“Subir a um palco é uma
experiência que na infância enche-nos de surpresa e encanto, na juventude
enche-nos de vaidade; e que, com o andar dos tempos e o amadurecer do tempo e
de nós próprios, nos enche de dúvidas e emoção.
Ao fim de mais de
quarenta anos a reunir musica e palavras, calculam fácilmente o mundo de
memórias repartidas, o número de peripécias sentidas e o profundo acervo de
experiências humanas acumuladas.
Corri um país real e
fantástico, nos perfumes e sabores, nas paisagens e gentes, nos abraços
recebidos e nas histórias de uma humanidade convivida.
Foi um mundo
profundamente português, embora derramado por vezes, por países de lonjura e
extravagância. Onde representei, pobre de mim, o alento de uma saudade trazida
na viola, uma referência da pátria mãe deixada há tanto tempo, um relembrar de
sons e palavras em concertos que nunca poderei esquecer. Esses, existem hoje
apenas na minha memória dos que lá estiveram comigo. E é pena. Porque
muitas vezes foram noites de maravilha.
Depois comecei a
compreender que por cada mil que ali estavam comigo, numa qualquer dessas
noites, haveria decerto muitos mil que gostavam de ter estado e não puderam. De
facto, nunca em todo este tempo, tinha gravado grande testemunho dessas noites
fascinantes e prenhes de emoções. E era injusto.
Apontamentos aqui e
ali, programas como convidado, actuações maiores ou mais curtas, reportagens,
muito bem, mas raramente um testemunho assim ao vivo, do que se diz e se sente
num Concerto maior, actual, com gente dentro.
Gente que gosta de nós
e nos retribuiu o suor e a entrega.

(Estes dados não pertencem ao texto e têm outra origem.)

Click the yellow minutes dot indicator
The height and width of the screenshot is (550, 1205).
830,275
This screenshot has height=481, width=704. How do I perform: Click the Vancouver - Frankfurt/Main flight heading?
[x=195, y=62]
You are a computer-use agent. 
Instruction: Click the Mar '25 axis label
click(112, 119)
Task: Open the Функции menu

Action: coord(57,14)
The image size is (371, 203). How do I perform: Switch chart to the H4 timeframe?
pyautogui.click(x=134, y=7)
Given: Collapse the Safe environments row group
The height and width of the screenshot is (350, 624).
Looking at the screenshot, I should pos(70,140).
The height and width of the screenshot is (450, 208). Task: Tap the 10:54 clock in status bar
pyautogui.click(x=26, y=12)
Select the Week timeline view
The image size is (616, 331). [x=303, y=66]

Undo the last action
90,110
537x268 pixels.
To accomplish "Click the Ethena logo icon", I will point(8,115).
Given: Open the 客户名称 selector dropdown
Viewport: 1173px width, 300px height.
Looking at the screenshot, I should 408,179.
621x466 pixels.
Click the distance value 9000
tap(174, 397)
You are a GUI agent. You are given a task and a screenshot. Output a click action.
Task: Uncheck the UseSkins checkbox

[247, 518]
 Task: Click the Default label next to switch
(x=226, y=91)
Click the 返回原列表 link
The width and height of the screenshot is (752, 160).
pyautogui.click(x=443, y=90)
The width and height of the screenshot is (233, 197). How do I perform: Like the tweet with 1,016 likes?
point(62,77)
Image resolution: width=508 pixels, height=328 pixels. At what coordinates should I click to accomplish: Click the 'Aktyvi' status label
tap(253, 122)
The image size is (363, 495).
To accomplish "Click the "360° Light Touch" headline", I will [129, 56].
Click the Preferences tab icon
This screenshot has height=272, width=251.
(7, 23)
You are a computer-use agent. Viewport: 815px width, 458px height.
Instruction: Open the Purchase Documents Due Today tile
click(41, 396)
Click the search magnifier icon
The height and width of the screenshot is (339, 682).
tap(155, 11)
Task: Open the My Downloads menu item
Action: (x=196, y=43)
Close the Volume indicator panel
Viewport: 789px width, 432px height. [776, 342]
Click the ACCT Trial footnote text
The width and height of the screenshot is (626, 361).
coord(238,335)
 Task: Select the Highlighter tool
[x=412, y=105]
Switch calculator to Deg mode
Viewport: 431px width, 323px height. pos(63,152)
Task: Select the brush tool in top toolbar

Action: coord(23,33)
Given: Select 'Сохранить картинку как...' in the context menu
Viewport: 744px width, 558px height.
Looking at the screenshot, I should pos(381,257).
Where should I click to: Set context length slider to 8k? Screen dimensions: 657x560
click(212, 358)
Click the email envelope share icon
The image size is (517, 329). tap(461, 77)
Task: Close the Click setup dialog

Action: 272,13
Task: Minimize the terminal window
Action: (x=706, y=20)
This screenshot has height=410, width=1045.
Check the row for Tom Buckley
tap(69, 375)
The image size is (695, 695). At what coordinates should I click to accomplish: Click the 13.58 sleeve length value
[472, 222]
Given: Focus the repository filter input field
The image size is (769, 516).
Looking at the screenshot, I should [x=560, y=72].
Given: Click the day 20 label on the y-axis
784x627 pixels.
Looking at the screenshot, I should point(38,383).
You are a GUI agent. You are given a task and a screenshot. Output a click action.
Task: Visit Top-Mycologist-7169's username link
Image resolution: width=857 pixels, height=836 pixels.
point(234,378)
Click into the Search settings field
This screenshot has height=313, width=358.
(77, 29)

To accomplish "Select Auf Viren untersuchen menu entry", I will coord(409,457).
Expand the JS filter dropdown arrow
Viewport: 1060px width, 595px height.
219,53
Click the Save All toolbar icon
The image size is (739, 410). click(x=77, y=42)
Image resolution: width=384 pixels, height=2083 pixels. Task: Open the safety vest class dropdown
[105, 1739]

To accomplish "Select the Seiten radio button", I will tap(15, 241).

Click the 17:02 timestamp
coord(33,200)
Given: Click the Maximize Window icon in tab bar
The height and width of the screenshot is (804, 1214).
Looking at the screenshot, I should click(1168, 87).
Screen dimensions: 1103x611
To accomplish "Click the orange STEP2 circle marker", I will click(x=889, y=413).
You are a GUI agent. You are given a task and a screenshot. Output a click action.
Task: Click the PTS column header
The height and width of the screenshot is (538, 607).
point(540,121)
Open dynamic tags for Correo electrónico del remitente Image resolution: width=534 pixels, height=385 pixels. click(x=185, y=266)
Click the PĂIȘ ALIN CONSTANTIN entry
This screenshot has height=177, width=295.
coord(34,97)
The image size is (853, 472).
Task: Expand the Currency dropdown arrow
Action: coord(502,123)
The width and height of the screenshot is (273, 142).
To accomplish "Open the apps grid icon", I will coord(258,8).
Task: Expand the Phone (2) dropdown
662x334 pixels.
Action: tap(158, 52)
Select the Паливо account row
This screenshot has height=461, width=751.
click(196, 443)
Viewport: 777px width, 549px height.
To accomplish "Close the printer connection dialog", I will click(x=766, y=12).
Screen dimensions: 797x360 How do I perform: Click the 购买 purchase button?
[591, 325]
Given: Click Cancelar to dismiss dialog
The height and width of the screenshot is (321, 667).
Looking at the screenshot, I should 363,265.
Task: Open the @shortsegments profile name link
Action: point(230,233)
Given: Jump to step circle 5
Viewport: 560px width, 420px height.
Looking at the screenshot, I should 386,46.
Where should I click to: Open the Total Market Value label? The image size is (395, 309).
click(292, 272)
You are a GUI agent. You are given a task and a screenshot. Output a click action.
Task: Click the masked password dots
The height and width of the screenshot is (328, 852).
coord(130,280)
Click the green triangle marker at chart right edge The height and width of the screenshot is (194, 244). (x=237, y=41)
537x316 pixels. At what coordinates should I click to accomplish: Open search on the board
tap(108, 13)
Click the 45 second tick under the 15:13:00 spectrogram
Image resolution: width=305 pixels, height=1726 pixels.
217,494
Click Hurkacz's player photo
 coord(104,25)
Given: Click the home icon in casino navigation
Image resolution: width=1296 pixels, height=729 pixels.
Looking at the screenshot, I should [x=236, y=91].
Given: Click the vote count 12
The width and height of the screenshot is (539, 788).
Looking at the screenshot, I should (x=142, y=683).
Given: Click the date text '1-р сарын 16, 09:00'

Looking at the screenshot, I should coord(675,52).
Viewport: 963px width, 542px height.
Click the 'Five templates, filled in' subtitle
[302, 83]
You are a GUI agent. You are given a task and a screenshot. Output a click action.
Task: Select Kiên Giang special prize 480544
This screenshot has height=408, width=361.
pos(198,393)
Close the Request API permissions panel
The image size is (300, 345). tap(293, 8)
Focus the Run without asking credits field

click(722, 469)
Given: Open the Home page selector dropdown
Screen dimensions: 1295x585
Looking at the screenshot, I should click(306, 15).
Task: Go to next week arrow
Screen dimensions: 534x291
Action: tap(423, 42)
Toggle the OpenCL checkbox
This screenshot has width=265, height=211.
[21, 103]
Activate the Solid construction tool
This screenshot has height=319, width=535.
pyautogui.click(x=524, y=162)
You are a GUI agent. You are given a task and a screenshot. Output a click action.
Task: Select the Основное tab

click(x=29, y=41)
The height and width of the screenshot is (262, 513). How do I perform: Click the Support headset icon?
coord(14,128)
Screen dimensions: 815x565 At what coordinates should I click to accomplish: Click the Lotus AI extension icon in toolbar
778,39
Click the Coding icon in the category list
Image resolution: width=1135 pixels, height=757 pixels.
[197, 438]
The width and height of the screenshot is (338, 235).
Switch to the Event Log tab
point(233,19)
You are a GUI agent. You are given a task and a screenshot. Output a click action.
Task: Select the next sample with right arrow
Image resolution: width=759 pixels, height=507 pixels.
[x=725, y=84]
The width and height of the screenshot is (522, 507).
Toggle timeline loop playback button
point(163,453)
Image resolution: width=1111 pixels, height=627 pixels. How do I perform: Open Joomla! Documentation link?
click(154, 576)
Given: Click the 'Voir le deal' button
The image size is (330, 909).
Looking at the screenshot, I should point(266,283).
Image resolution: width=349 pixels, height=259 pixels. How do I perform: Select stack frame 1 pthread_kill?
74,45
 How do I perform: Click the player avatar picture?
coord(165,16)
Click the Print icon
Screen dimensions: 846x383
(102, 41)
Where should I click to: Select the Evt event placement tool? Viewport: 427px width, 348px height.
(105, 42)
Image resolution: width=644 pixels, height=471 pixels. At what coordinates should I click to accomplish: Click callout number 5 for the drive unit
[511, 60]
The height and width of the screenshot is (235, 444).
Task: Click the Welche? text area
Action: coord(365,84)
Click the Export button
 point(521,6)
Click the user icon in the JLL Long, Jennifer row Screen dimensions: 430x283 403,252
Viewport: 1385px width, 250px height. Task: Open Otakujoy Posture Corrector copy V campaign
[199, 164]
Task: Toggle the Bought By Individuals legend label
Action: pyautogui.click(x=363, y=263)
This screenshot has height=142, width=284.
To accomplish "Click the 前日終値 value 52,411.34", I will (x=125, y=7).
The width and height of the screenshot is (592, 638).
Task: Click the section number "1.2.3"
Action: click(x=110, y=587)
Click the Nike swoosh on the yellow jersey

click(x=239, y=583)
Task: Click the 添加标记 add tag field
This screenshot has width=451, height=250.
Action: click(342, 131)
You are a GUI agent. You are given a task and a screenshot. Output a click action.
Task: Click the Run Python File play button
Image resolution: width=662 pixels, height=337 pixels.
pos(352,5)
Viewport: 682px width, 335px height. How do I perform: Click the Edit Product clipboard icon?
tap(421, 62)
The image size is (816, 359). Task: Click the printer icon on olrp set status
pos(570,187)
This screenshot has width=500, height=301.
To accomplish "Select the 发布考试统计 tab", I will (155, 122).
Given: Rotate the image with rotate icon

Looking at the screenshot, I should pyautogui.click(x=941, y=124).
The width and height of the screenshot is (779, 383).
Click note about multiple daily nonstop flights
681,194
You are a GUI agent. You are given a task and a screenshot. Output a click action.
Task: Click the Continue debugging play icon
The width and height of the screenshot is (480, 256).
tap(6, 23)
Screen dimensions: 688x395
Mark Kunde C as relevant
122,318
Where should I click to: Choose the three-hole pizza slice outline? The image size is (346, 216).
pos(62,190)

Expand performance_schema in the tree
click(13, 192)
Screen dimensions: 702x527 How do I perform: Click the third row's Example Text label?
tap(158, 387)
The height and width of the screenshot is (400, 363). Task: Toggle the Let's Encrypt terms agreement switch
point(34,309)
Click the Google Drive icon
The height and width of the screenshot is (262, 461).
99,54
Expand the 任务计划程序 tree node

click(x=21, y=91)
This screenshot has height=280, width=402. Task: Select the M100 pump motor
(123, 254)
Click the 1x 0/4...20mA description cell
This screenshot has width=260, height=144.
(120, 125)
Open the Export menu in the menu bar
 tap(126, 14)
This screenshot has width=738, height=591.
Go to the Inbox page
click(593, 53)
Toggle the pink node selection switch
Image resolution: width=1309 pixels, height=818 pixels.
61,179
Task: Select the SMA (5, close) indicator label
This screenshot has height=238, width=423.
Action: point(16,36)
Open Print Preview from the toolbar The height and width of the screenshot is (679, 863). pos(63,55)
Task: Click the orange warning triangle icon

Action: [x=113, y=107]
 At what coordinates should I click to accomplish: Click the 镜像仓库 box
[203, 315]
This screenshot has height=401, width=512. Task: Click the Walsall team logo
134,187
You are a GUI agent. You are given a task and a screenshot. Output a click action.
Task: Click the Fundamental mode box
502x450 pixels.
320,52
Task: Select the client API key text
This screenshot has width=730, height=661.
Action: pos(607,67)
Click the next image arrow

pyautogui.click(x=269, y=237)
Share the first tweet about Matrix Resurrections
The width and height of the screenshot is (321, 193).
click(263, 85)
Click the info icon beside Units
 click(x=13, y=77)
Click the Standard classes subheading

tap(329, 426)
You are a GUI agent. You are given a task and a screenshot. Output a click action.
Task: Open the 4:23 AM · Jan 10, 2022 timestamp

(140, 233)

Como aqui, desta vez, foi possível.
Com efeito, nunca tal
me tinha preocupado sobremaneira. Mas com o passar da idade - e a
responsabilidade que advém de sabermos quanto somos breves e efémeros nestas
coisas da arte e do viver - creio que este Rivoli pleno de gente mereceu a
distinção e fica assim para a história de um sentir e de um pulsar colectivo,
que representa de facto, uma "Memória para o futuro" .
Agradeço ao Porto Canal
pela iniciativa de filmar o Concerto, à RDP, que o gravou e à Ovação por ter
entendido, julgo eu, o testemunho intemporal que representa.
A todos os músicos
envolvidos, ao público atento e amigo que tornou essa noite especial. E a
todos os que gostam, entendem e saboreiam o que faço, contra a corrente do que
se consome e pandemicamente se alastrou pelo mundo da música e não só.
Eis a prova provada de
que afinal existo. Para consumo apaixonado de viveres próprios e alheios.
Truculências demais, talvez, mas emoção em estado puro, exactamente tal e
qual como vo-la gosto de oferecer. É que, desta vez, extravasou da noite bonita
que vivemos.
Aqui deixo, pois, um
abraço imenso a todos os que possa estar a esquecer e que de algum modo tenham
ajudado a tornar esta edição possível.”